Task prompt: Extract, word for word, every line from the very start of the data down through the line containing "I want to click on info, so", with both of those lines included.

Input rows:
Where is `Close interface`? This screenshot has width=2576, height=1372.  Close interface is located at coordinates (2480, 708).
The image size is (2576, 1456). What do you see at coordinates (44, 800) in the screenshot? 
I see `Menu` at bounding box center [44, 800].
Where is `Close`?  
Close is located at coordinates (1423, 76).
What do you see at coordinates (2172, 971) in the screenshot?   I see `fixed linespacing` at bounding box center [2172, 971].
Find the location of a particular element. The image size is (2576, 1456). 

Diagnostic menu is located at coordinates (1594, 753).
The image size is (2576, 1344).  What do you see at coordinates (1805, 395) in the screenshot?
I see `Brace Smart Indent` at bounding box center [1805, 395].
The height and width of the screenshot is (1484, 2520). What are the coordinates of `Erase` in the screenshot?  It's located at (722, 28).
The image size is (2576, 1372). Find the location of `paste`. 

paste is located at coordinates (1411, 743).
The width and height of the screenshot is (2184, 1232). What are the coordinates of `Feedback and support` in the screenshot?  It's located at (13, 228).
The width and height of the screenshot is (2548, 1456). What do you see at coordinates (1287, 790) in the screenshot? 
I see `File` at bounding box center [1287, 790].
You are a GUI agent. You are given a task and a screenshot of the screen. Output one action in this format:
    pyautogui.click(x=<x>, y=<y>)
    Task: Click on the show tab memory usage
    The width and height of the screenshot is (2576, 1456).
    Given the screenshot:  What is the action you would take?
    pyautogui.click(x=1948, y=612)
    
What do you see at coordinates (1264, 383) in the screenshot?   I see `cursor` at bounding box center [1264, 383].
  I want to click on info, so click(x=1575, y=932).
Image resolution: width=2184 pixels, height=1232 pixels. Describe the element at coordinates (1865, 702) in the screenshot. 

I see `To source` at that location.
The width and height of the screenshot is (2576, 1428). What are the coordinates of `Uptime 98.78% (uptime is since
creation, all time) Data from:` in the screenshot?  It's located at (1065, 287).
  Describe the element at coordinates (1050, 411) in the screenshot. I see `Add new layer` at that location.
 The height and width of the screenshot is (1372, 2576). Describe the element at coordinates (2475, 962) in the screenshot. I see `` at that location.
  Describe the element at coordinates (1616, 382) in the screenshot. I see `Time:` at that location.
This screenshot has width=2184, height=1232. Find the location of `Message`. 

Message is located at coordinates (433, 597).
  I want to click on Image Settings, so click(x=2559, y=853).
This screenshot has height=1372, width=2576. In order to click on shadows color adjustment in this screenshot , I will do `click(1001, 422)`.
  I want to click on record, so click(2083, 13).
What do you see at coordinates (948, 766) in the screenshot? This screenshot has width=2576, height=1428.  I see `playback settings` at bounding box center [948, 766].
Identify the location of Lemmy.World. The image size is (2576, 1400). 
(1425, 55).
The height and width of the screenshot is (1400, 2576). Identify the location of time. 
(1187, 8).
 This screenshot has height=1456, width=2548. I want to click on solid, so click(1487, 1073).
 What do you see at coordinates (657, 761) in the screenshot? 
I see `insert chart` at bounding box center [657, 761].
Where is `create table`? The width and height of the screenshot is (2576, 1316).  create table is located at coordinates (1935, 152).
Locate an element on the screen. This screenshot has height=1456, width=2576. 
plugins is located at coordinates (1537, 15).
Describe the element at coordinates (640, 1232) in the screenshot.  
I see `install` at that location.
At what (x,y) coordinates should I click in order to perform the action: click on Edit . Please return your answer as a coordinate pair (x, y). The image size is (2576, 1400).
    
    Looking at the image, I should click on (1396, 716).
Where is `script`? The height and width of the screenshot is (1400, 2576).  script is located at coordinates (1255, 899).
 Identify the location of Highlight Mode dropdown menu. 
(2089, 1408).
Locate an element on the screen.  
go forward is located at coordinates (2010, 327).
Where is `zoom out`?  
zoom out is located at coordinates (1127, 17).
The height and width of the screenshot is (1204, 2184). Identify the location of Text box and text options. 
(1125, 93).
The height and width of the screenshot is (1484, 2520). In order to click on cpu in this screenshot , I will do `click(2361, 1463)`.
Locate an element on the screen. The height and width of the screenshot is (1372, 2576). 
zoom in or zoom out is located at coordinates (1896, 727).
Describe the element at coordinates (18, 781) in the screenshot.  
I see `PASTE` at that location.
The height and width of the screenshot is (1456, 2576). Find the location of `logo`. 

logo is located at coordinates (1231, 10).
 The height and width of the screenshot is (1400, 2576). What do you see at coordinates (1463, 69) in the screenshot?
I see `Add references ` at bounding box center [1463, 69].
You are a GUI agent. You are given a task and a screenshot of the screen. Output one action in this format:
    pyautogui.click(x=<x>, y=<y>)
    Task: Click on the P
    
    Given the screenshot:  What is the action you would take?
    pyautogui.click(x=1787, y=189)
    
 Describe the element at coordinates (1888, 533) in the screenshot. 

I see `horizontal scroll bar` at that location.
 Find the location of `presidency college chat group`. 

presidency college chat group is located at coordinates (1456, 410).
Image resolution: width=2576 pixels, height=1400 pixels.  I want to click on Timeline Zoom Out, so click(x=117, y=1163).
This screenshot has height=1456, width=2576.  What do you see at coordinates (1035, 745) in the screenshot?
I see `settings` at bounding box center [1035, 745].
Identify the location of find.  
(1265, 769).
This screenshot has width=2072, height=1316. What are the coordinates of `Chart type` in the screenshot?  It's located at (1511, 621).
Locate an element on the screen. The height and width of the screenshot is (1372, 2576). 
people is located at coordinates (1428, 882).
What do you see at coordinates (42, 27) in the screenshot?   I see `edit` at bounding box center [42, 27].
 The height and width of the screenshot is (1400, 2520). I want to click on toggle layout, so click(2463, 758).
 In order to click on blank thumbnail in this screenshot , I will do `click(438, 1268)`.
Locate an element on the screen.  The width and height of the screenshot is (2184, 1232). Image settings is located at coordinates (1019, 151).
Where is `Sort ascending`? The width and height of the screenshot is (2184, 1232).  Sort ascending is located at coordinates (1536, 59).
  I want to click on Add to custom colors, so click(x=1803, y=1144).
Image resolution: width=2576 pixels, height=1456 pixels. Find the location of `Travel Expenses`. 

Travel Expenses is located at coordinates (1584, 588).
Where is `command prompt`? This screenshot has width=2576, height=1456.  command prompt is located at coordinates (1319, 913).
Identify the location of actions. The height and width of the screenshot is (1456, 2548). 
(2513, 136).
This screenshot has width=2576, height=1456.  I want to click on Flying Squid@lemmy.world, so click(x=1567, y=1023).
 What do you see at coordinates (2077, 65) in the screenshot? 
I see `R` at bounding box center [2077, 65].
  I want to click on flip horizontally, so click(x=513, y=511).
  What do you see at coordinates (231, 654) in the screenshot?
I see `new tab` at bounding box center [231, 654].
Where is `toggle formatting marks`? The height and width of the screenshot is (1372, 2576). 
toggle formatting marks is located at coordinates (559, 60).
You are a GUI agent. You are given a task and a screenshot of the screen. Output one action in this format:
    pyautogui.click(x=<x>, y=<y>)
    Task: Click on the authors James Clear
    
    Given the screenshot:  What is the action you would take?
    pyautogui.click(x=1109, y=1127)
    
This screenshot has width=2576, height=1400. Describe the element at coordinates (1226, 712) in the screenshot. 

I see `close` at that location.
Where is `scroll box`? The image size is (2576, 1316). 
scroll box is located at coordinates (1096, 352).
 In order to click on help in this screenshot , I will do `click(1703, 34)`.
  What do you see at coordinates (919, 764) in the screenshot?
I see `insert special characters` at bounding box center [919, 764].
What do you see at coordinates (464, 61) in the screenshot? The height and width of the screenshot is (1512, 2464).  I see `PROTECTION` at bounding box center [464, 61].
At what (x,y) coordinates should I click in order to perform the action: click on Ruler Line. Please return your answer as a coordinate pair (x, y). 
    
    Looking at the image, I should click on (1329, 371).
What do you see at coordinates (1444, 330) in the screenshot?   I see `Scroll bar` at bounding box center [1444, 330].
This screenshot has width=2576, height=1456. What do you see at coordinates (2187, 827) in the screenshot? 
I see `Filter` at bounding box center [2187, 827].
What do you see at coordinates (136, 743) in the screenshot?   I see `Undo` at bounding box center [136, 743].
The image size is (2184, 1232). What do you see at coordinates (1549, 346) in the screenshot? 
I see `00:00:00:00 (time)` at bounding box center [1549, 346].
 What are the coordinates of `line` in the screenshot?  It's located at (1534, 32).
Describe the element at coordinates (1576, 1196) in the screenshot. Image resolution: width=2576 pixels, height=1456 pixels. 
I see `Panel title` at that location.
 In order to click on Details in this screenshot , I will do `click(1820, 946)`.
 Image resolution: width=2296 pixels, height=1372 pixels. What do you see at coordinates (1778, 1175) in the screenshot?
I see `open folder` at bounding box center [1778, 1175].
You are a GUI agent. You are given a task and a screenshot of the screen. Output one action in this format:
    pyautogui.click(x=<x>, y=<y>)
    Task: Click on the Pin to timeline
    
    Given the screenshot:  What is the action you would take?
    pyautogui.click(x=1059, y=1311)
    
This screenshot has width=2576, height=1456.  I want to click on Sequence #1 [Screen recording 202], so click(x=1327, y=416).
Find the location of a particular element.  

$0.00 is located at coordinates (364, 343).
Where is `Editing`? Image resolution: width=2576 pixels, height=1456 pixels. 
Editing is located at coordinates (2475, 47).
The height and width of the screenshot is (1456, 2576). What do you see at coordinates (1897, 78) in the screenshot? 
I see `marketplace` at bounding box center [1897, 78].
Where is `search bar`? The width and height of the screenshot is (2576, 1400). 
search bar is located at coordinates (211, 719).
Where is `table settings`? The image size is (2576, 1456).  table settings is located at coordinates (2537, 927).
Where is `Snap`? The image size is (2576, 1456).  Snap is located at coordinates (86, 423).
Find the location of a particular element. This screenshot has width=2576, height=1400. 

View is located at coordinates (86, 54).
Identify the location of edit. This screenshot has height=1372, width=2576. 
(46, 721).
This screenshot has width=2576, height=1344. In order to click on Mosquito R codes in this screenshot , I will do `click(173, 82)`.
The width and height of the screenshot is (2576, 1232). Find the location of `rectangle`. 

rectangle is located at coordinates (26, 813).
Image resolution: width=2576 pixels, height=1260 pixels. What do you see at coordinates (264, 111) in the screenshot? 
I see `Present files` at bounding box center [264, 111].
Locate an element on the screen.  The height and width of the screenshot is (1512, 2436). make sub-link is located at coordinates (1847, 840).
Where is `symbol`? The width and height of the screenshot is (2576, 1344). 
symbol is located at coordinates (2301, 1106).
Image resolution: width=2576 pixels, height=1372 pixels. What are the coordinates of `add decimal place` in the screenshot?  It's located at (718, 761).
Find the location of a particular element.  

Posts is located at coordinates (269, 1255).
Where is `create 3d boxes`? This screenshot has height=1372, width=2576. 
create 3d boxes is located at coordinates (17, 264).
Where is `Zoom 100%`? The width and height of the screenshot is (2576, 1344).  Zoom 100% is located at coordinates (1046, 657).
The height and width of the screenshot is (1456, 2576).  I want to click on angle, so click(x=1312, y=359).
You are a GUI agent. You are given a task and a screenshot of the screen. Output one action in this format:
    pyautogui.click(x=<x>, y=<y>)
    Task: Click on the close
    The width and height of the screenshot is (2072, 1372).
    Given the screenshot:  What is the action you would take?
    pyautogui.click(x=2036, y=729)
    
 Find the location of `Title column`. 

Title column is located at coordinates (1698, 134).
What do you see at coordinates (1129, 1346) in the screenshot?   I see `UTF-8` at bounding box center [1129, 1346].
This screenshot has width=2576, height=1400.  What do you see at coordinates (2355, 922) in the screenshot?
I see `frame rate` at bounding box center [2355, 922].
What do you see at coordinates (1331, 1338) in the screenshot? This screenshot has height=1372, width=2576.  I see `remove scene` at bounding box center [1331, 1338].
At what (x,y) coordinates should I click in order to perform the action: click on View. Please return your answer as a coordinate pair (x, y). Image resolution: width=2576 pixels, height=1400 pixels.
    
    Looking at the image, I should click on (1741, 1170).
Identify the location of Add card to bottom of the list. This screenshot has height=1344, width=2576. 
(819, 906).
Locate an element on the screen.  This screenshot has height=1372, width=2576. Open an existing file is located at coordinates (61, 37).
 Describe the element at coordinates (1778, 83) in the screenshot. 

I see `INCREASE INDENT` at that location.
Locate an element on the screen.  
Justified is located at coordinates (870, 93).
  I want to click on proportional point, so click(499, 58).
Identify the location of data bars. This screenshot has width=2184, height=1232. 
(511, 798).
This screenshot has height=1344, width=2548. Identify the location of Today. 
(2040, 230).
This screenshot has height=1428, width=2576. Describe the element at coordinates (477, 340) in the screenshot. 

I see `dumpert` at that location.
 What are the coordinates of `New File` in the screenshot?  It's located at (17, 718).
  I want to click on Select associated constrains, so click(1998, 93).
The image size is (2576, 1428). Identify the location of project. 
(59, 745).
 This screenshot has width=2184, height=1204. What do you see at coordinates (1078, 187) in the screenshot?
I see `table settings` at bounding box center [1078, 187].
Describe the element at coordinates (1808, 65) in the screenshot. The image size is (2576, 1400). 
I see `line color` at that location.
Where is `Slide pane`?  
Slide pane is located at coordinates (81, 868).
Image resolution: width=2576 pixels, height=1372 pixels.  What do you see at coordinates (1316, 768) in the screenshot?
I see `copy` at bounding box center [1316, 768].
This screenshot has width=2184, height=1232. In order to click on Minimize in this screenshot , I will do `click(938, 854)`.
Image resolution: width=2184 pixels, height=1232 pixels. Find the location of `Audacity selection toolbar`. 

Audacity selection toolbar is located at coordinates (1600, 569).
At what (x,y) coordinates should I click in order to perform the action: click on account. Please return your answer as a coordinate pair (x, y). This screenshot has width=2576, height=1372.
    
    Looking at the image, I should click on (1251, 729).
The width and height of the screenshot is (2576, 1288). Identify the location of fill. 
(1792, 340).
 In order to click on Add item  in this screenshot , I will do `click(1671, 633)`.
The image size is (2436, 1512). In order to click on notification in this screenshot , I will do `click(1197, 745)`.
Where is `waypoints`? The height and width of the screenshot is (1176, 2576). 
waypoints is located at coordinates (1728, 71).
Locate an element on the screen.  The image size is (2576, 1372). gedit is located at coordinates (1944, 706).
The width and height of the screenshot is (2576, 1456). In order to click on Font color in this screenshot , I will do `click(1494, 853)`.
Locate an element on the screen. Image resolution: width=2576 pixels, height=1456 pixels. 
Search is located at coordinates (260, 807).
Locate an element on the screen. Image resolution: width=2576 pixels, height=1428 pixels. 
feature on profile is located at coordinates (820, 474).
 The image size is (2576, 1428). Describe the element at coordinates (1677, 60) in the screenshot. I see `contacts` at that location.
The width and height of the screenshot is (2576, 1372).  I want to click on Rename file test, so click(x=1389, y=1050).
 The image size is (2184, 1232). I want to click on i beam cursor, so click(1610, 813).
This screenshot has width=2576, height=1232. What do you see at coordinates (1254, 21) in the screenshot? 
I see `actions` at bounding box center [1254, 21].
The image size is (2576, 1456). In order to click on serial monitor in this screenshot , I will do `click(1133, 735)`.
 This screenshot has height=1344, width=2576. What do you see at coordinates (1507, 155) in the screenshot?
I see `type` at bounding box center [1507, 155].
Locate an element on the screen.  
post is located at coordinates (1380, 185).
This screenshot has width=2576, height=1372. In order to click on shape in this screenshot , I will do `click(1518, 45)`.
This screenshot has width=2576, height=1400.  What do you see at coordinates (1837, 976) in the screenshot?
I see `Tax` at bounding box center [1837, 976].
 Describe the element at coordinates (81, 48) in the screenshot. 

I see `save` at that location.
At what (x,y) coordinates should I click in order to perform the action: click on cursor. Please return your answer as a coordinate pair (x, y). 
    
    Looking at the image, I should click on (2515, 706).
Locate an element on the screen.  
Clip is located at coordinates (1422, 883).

Correct output:
Where is `Close interface`? This screenshot has width=2576, height=1372.  Close interface is located at coordinates (2480, 708).
The image size is (2576, 1456). What do you see at coordinates (44, 800) in the screenshot? 
I see `Menu` at bounding box center [44, 800].
Where is `Close`?  
Close is located at coordinates (1423, 76).
What do you see at coordinates (2172, 971) in the screenshot?   I see `fixed linespacing` at bounding box center [2172, 971].
Find the location of a particular element. The image size is (2576, 1456). 

Diagnostic menu is located at coordinates (1594, 753).
The image size is (2576, 1344).  What do you see at coordinates (1805, 395) in the screenshot?
I see `Brace Smart Indent` at bounding box center [1805, 395].
The height and width of the screenshot is (1484, 2520). What are the coordinates of `Erase` in the screenshot?  It's located at (722, 28).
The image size is (2576, 1372). Find the location of `paste`. 

paste is located at coordinates (1411, 743).
The width and height of the screenshot is (2184, 1232). What are the coordinates of `Feedback and support` in the screenshot?  It's located at (13, 228).
The width and height of the screenshot is (2548, 1456). What do you see at coordinates (1287, 790) in the screenshot? 
I see `File` at bounding box center [1287, 790].
You are a GUI agent. You are given a task and a screenshot of the screen. Output one action in this format:
    pyautogui.click(x=<x>, y=<y>)
    Task: Click on the show tab memory usage
    The width and height of the screenshot is (2576, 1456).
    Given the screenshot:  What is the action you would take?
    pyautogui.click(x=1948, y=612)
    
What do you see at coordinates (1264, 383) in the screenshot?   I see `cursor` at bounding box center [1264, 383].
  I want to click on info, so click(x=1575, y=932).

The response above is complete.